Are adjustable-rate mortgages bad?

Here is how you can decide whether ARMs are a good idea for you

Are adjustable-rate mortgages bad?

Whether an adjustable-rate mortgage, or ARM, is a good option for you depends entirely on your individual circumstances. What is crucial when weighing up the choice is that you know what you are getting yourself into. Because ARMs can be complex, here is everything you should know.

What is an adjustable-rate mortgage?

An adjustable-rate mortgage, also called an ARM, is a mortgage with a variable interest rate. The initial interest rate for an adjustable-rate mortgage is fixed for a certain term. Following that term, the interest rate that is applied to your outstanding balance starts over at monthly or yearly intervals, which can rise or fall. Adjustable-rate mortgages, which are also called variable-rate mortgages or floating mortgages, also have interest rates that are reset according to an index or a benchmark, with an additional spread that is dubbed the adjustable-rate mortgage margin.

While interest rates are unpredictable, over the last 10 years or so they have tended to go both up and down in cycles. And interest rates, though expected to rise over the current year, are still relatively low when viewed historically. In other words—fixed-rate mortgages are a good option right now. An adjustable-rate mortgage is a good option for you if you do not hope to stay in the property over a longer term, or in a high-rate environment.

How does an adjustable-rate mortgage work?

The 5/1 adjustable-rate mortgage is the most popular ARM. The ‘5’ in the 5/1 ARM means that the introductory rate lasts for five years. Following that period, the interest rate can change each year, which is where the ‘1’ comes into the 5/1 equation. Lenders may also offer 10/1 ARMs, 7/1 ARMs, and 3/1 ARMs. Since adjustable-rate mortgages are capped by a limited amount by which payments and rates can change, you are insulated from potentially costly year-to-year spikes in monthly payments.

Examples of the caps include:

  • A life-time rate cap limiting the amount the interest rate can rise over the life of the loan
  • A periodic rate cap limiting how much the interest rate may change from year to year
  • A payment cap limiting the amount the monthly payment can increase over the life of the loan in terms of money, instead of how much the rate might change in percentage.

What are the dangers of an adjustable-rate mortgage?
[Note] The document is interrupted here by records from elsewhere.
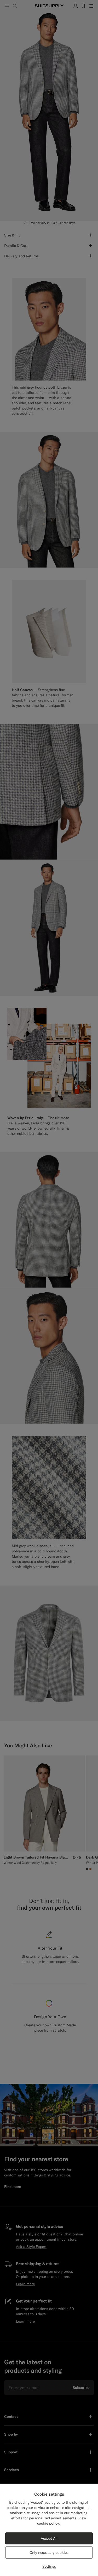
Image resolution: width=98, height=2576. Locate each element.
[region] (49, 2530)
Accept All (49, 2538)
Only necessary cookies (49, 2552)
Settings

The dangers of an adjustable-rate mortgage include the following:

Your payments may increase. Your payments might rise after the adjustable period starts if interest rates are on the rise. You could potentially run into issues making the bigger payments.

Things do not go as you planned. Adjustable-rate mortgages require that you plan for the time when interest rates begin changing and monthly payments start to increase. Despite careful planning, you could still not be able to refinance or sell when you want. This means that you could lose your property if you are unable to make the payments following the fixed-rate phase of your loan.

Pre-payment penalty. Occasionally, adjustable-rate mortgages come with a pre-payment penalty attached. The pre-payment penalty is a fee that you may be charged for refinancing or selling the home. If you have plans to sell or refinance before the first five years of your mortgage, you should look for lenders that offer mortgage loans without this pre-payment penalty.

Adjustable-rate mortgages can be complicated. Adjustable-rate mortgages often have complex rules, structures, and fees. If you do not totally understand what you are getting yourself into, these complexities are likely to pose risks to you.

Is an ARM a good idea?

The short answer to this question is that it depends on a few factors. An adjustable-rate mortgage could potentially be a sound financial option if you are hoping to keep the loan for a limited period and whether you are capable of handling potential rate increases in the meantime.

Adjustable-rate mortgages, in any case, come with rate caps that place a limit on how much the rate can increase in total or at any given moment. For instance, life-time rate caps limit how much the interest rate can rise over the lifetime of the loan. Periodic rate caps, on the other hand, set limits on how much the rate can change from one year to another. There are adjustable-rate mortgages that also cap how much the monthly mortgage payment can rise in terms of dollars.